The mysterious Cuban video about Rodiles and Diaz-Canel

The video is old, it isn’t breaking news. Both Rodiles and the many other reporters who have echoed this news have forgotten to underline the fact that this video is “old”.

By Jorge Davila Miguel  (Cubaencuentro) 

Antonio Rodiles y Miguel Diaz-Canal. Fotos: martinoticias.com

HAVANA TIMES — A new video has gone viral in Miami. It’s about Miguel Diaz-Canel, the Cuban vice-president and it took over the media last week and even reached Fox News. The famous Cuban opponent Antonio G. Rodiles – the non-stop traveler, the mastermind behind this news and also the person to introduce Diaz-Canel in the aforementioned video – uploaded it to YouTube.

Rodiles not only introduces the Vice-President, but he interprets him, analyzes him and even foresees the future. He discovers alarming proof that the Cuban politician isn’t a reformer!, as if it were breaking news, and he reveals this to the world. God lives! The audience is horrified, yet pleased, that Diaz-Canel isn’t what some people had imagined him to be – God knows for what reason or rampant speculation. How could a true Communist who has already been in power for four years and months chosen by Raul, be a reformer?

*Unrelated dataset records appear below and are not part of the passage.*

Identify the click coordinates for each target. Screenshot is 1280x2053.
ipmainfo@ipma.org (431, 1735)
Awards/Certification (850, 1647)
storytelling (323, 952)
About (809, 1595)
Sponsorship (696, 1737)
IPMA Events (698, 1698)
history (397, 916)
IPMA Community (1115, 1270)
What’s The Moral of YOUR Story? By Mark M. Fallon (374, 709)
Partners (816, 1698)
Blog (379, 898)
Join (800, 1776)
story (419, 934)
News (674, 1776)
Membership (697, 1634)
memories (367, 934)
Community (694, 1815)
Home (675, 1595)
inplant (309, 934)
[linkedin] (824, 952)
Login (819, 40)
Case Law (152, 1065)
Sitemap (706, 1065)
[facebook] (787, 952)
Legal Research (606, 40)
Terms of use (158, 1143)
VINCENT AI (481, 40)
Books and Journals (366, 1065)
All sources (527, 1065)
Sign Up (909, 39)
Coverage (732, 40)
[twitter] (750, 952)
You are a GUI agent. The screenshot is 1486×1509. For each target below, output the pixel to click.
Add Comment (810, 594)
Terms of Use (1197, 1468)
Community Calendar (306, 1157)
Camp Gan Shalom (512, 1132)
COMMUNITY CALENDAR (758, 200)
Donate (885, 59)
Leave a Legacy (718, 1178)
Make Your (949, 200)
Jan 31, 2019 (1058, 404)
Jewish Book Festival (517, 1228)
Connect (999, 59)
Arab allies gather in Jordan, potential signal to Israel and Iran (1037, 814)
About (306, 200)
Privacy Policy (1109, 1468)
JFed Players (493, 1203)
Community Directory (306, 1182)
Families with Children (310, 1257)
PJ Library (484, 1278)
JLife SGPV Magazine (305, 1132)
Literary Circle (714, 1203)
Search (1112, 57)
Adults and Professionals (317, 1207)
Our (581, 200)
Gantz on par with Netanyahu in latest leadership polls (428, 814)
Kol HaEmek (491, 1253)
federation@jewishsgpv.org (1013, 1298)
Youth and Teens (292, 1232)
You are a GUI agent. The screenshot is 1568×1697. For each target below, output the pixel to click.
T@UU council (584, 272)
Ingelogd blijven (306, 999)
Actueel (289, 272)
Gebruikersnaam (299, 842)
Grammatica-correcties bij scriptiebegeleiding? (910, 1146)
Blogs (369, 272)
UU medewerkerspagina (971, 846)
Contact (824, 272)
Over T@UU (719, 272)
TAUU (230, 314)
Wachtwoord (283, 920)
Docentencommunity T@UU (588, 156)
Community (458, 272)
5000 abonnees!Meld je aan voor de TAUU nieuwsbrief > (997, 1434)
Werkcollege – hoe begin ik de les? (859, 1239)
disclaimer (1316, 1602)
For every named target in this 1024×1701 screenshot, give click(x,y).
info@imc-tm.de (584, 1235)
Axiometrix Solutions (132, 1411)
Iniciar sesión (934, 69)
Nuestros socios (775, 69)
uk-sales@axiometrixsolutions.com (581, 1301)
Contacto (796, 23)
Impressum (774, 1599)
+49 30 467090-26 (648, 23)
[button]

But, something needs to be stressed here: the video is old, it isn’t breaking news. Both Rodiles and the many other reporters who have echoed this news have forgotten to underline the fact that this video is “old”. It wasn’t a discovery, breaking news, a first, something sensational which would prove just how barbaric Castroism is, once again. Because this video has been going around Havana since July, which is where Rodiles must have copied it from to debut it with glory and mischief on YouTube.

Filmed six months ago, it was specifically on February 13th this year at the Higher School of Cadres of State and Government (who are all members of the Communist Party) during a spartanly named seminar The Ideological Politician in Current Times.

In the video, Diaz-Canel attacked the news platform On Cuba, which belongs to a company based in Miami and is labeled “very aggressive to the Revolution” [which] “we have to shut down.” “We are going to close down this digital platform and let the scandal come. Let people say we censor, that’s fine. Everybody censors,” Diaz-Canel said in a video that lasts about three hours.

And different dates aren’t going to change his words, but as all of his colleagues in the press must perfectly know – good reporting is not only telling people how, where and even why something happened, but when they happened too, such as in this case.

It’s very important in this case. Because the Cuban vice-president’s words are heard in Miami, attacking “counter-revolutionary” media platforms such as that of On Cuba, what people logically think is that they will close it down tomorrow, just like other media platforms or press outlets, such as 14 y Medio or Cuba Posible. And many people happily wait to prove that “everything is always like this” there, via never-ending news cycles.

But, if you find out that this took place six months ago, during which On Cuba has continued to not only work, but a month after Diaz-Canel’s threatening words, in March, its official accreditation as a press outlet was renewed, the conclusion would be different.

For example: “look what Diaz-Canel said and nothing has happened.” Although, of course, it wouldn’t have been news, even ideological activists wouldn’t have had their party and would be forced to consider other matters, like for example, how Cuban power structures would work, outside of the well-known concept of a simple sultanate.

Tomorrow, any of these media platforms could be shut down, but it hasn’t happened in six months – that’s the reality – in spite of Diaz-Canel guaranteeing this. And this angle could have also been news had it been made public on the right date: how a Cuban vice-president makes such claims, even talking in the plural as if all of the Government were agreeing with him, and nothing has happened yet. But, maybe the issue is more complicated, rough and not very beneficial to deal with on local news.

And there are other questions that still remain to be answered: Who leaked the video? Is there anyone who dares to do this within such a closed group? And, why? Did the Cuban presidential hopeful – because he technically and really is only this, a hopeful – want to blatantly show his top-down disposition to those who will decide? Had somebody leaked this precisely to show how Diaz-Canel threatens and then doesn’t deliver, “he feints and then doesn’t deliver the blow”? Ah, politicians, leakers and journalists.